• **OBJETIVO DE LA TAREA**:
En la sección del documento, ¿qué grupos se mencionan como respaldados por el sistema actual? Nómbralos todos.

• **SECCIÓN DEL DOCUMENTO**:

------------------------------

Era otoño en Mendoza cuando debelé el misterio: ¿Cómo saber cuándo estás enamorado?

La actitud de la morocha, ignorada por mi saciado estado post eyaculatorio, era de insatisfacción y disimulando entre risas reclamó, -“al final, vos mucha bla bla blá, y resultaste ser un virgen”-. Después de una semana sin abrirle la puerta y de buscar raciones de orgullo, comprendí que si lograba, y sobre todo si necesitaba superar aquel suceso para continuar junto a ella, entonces podía jactarme de estar enamorado. Son las posturas en los momentos de inflexión, los que definen un estado.

Es por eso que procedo a enunciar los 3 principales hechos que denotan tu cooperación con el sistema actual, bancador de punteros barriales, políticos corruptos y empresarios del mundo futbolístico, tanto como aquella declaración denunciadora de mi escasa virilidad. Y todo comparado con mi nivel de virginidad…

1- Virgen nivel “publicación de Facebook”: Ser hincha de la hinchada más que del equipo.

------------------------------

• **DATOS DEL EJERCICIO**:
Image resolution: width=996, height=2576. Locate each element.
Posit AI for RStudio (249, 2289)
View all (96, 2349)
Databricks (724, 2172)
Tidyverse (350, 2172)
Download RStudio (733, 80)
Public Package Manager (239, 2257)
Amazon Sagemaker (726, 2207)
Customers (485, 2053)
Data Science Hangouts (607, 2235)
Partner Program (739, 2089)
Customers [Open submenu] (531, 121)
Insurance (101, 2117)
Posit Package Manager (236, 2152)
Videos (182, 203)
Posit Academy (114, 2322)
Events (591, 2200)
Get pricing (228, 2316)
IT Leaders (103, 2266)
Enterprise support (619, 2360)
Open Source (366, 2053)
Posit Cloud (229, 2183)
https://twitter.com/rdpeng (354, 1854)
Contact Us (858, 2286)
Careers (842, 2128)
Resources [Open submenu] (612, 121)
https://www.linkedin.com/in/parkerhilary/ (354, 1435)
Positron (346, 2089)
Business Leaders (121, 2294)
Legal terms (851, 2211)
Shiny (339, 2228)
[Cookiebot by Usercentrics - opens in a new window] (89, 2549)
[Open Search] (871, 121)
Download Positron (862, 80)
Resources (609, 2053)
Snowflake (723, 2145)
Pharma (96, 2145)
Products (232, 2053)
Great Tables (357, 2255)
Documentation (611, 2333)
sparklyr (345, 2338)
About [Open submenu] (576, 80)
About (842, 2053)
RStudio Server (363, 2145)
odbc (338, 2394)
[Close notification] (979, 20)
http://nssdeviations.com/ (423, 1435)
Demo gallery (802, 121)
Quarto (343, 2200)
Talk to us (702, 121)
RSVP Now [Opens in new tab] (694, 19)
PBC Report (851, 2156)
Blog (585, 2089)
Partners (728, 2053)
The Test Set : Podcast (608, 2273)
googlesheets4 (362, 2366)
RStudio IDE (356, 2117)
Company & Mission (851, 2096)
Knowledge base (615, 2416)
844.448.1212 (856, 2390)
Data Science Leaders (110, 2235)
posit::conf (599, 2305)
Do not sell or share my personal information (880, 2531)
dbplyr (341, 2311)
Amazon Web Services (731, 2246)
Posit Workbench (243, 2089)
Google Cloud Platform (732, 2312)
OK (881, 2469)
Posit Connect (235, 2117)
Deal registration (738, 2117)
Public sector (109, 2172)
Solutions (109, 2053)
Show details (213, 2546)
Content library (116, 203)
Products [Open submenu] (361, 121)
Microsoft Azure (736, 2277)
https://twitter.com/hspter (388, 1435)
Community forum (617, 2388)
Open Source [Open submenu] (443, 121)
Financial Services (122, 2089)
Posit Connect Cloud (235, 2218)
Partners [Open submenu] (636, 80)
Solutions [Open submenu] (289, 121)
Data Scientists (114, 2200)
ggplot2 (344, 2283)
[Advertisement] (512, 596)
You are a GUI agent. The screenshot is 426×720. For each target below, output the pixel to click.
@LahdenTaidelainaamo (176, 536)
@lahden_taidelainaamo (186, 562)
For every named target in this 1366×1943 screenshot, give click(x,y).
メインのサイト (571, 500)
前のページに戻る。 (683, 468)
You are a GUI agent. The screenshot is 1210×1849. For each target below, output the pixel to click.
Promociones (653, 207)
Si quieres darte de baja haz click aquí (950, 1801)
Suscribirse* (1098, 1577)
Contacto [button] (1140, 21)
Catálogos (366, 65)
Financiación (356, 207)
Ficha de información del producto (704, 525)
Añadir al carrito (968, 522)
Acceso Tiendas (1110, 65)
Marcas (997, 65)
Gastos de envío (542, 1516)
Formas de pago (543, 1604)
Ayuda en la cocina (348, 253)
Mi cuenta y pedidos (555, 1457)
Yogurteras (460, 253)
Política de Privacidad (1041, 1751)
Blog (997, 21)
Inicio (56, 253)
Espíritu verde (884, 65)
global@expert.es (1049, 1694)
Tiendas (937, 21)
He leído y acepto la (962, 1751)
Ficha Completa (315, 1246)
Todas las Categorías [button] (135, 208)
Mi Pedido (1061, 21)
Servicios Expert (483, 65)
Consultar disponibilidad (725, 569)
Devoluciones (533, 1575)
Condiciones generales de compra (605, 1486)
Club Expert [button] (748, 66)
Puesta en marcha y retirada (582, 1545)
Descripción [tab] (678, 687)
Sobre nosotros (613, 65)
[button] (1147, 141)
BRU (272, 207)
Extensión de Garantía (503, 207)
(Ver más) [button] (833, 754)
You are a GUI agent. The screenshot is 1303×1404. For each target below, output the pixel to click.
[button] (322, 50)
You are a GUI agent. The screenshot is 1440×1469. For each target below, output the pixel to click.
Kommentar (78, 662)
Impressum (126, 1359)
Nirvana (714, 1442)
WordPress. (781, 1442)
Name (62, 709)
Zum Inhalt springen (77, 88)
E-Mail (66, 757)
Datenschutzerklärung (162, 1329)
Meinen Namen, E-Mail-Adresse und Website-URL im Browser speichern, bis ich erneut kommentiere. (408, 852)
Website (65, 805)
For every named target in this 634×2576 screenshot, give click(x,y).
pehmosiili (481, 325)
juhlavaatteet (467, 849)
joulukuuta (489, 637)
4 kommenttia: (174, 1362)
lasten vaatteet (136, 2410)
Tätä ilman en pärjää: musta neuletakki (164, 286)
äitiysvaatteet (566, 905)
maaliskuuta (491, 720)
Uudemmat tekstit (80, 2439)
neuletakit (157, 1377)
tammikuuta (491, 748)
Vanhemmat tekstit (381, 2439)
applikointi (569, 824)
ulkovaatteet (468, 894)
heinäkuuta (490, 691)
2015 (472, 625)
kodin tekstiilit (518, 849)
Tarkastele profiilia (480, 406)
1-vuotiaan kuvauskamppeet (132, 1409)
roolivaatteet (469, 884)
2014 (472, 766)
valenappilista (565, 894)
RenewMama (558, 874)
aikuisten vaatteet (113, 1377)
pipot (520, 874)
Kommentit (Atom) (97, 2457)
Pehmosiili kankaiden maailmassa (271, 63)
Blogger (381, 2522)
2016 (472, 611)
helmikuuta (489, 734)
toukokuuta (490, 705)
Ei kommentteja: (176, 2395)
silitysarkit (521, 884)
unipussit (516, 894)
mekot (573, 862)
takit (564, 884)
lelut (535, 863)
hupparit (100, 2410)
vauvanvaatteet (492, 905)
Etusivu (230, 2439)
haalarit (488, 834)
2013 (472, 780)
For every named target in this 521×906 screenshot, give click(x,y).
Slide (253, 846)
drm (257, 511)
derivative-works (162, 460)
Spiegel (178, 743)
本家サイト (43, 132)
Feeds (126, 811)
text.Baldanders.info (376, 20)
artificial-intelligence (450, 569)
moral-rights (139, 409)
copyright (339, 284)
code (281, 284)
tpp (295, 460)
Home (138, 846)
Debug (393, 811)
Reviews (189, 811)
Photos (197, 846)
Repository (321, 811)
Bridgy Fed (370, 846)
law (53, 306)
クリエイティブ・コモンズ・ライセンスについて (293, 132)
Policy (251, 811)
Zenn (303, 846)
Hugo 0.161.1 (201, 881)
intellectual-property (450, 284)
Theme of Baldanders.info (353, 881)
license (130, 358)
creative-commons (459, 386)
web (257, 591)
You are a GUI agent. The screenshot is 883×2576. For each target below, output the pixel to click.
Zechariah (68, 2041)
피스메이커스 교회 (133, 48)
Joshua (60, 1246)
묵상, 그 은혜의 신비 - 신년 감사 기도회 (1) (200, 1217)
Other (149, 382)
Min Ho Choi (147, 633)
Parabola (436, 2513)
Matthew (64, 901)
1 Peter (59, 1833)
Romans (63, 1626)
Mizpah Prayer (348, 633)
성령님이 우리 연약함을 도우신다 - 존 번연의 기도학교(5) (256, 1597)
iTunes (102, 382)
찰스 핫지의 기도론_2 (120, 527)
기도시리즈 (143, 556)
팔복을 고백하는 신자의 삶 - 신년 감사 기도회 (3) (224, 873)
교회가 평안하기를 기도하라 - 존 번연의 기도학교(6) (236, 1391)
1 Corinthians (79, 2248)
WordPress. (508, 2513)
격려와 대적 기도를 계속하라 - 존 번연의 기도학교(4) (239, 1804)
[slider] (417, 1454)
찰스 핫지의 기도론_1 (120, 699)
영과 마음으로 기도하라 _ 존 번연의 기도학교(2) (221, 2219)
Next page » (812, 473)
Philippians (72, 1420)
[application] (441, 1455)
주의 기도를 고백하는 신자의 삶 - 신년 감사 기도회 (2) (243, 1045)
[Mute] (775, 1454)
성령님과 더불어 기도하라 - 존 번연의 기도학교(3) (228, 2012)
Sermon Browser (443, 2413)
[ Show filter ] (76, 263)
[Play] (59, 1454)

------------------------------

• **RESPUESTA**:
- Punteros barriales
- Políticos corruptos
- Empresarios del mundo futbolístico